不動産所得・必要経費

知っておきたい!不動産の事業的規模で節税をしよう!

所有する不動産の規模が大きくなると、様々な税制上のメリットを享受できます。しかし、税金の話になると仕組みがなかなか複雑で、そのメリットについて理解している人があまりいないのが現状でしょう。

そこで今回は、不動産の規模が一定規模(事業的規模)以上になった場合に受けられる様々な特典について、具体的にご紹介します。適切に節税を行い、不動産投資を進めましょう。

事業的規模の基礎知識


不動産投資をある程度拡大すると、「事業的規模」と見なされるようになります。こちらでは、事業的規模の内容や、判断基準について解説していきます。

事業的規模の基準

所有する不動産が増え、規模が大きくなると、様々な税制上のメリットを受けられるようになります。税制上のメリットが受けられる不動産経営の規模の基準を「事業的規模」といいます。

事業的規模とみなされるには判別する基準があります。それは「5棟10室」という基準です。所有する収益不動産が次のいずれかにあてはまった場合には、事業的規模と見なされます。

・戸建住宅が5棟以上
・マンション・アパートなら10室以上

ちなみに、戸建て住宅1棟はマンション・アパートの2室、駐車場5台でマンション・アパートの1室と判断されます。

5棟10室はあくまで目安

5棟10室という基準はあくまで目安であり、家賃収入の規模によっては事業的規模と判断されることもあります。詳細については、最寄りの税務署に相談に行ってみましょう。

 

事業的規模の税制上のメリット


不動産投資が事業的規模になると、様々な税制上のメリットを享受できます。こちらで具体的に解説していきます。

65万円の青色申告特別控除

青色申告特別控除とは、家賃収入から経費を引いた不動産所得から、さらに65万円を控除できる制度です。これにより、不動産所得を圧縮することができ、節税することができます。

なお、事業的規模でない場合でも、最高10万円までの控除が可能です。

青色申告専従者給与の経費算入

自分の家族などが不動産経営に携わっている場合には、家族に支払った給料を経費として算入することができます。

ただし、子供に支払う場合には、年齢が15歳以上である必要があります。また、実際に不動産経営に携わっていないのに、給料を支払うことはできません。仕事内容や勤務時間に応じた、妥当な給料を支払うことが大切です。

給料を支払った場合には、「配偶者控除」や「扶養控除」の対象から外れます。したがって、給料の金額は配偶者控除及び扶養控除以上の金額にする必要があります。

回収できなかった家賃も経費計上できる

家賃が滞納して回収できなかった場合、それをその年の必要経費として計上することができます。

なお、事業的規模でない場合には、収入として計上した年度までさかのぼり、その所得がなかったものとして所得金額の計算をやり直すことができます。

地震や火災などの損失を全額経費計上できる

地震や火災などで建物に被害が発生した場合、その損失の全額を経費として計上することができます。さらに、その年の不動産所得から経費が差し引けない場合、他の黒字の所得から差し引くことができます。
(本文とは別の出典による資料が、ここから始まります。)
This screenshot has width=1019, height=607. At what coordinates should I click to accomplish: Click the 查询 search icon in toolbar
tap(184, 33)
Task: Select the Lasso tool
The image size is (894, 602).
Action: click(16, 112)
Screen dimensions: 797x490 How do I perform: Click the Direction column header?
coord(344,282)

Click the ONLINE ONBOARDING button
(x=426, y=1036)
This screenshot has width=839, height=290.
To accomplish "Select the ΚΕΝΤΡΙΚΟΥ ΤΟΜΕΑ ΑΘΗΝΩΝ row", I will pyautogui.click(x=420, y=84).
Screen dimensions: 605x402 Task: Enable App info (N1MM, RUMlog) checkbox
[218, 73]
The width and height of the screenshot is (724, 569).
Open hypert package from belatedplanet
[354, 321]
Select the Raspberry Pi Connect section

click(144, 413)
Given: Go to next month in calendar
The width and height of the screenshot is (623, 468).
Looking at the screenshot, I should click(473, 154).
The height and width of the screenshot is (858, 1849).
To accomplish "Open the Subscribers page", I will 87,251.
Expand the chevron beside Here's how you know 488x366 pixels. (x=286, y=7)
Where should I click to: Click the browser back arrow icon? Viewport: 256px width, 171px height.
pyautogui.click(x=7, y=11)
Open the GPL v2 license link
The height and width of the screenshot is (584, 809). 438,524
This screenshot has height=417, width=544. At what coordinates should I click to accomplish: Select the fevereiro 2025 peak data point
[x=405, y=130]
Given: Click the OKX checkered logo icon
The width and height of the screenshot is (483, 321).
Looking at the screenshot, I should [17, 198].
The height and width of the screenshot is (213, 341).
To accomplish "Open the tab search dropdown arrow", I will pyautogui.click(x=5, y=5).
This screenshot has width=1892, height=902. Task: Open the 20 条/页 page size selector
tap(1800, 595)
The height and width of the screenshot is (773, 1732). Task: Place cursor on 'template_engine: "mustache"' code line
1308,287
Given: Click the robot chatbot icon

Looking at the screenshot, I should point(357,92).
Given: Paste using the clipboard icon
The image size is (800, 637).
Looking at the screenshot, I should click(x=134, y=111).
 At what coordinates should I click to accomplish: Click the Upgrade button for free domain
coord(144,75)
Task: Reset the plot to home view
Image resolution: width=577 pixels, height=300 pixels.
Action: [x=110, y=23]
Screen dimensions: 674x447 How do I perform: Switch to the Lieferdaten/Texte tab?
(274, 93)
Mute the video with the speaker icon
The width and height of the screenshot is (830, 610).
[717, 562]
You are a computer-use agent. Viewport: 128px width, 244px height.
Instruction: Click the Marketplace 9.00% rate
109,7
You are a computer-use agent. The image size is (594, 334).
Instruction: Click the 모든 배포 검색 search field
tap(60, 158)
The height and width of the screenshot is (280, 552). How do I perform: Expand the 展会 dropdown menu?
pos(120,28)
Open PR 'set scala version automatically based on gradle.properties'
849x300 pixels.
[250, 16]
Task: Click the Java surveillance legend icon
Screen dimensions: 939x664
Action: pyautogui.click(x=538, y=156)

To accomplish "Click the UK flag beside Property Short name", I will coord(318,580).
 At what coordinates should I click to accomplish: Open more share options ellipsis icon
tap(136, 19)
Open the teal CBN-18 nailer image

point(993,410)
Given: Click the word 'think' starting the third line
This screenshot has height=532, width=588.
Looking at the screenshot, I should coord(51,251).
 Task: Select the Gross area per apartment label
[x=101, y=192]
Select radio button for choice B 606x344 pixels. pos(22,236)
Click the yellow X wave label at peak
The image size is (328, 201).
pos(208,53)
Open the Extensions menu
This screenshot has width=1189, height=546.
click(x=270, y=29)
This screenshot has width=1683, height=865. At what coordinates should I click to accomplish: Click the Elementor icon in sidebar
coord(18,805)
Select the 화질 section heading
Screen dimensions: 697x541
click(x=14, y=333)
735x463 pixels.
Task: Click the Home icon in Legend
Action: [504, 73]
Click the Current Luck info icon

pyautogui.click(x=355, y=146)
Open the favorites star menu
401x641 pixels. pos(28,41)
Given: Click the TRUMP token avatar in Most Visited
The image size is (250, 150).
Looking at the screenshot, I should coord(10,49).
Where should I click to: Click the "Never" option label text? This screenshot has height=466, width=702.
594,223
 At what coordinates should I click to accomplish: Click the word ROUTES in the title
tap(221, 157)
それでも差し引けない分については、以後3年間にわたって損失を繰り越すことができます。

事業的規模でない場合は、その年の不動産所得の金額までしか損失を計上できません。損失を繰り越すこともできません。

 

事業的規模の税制上のデメリット


不動産経営を事業的規模にするとメリットしかないように思えますが、やはりデメリットもあります。

事業税がかかる

不動産所得が事業的規模になると、各都道府県が課税する事業税の対象となることが大半です。ただし、事業税の課税対象は5棟10室という基準ではなく、各都道府県の判断に基づいて決められるため、注意が必要です。

事業税は以下のように計算します。

事業税=(青色申告特別控除をする前の所得 - 290万円 )× 5%

帳簿の作成が必要になる

事業的規模の不動産オーナーは、収入や費用などを帳簿に記帳し、貸借対照表や損益計算書などを作成する必要があります。そして、作成した帳簿は原則7年間の保管が義務付けられています。

 

事業的規模への手続き


こちらでは、不動産経営が事業的規模になった時の手続きの流れについて、解説していきます。

な、青色申告申請書を提出していない人は、青色申告する年の3月15日までに青色申告申請書を税務署に提出する必要があります。

基本的に手続きはいらない

おそらく多くの人が、不動産経営を始めたら青色申告をしていることでしょう。すでに青色申告を受けている場合には、事業的規模になっても特別な申請は必要ありません。

ただ、青色申告専従者給与を利用する場合には、申請書が必要となりますので、注意しましょう。

 

まとめ


不動産経営をしている人の目標は、不動産の規模を拡大することでしょう。不動産の規模を拡大すれば、多くの税制上のメリットを受けることができます。あなたも是非、不動産投資をどんどん拡大していきましょう!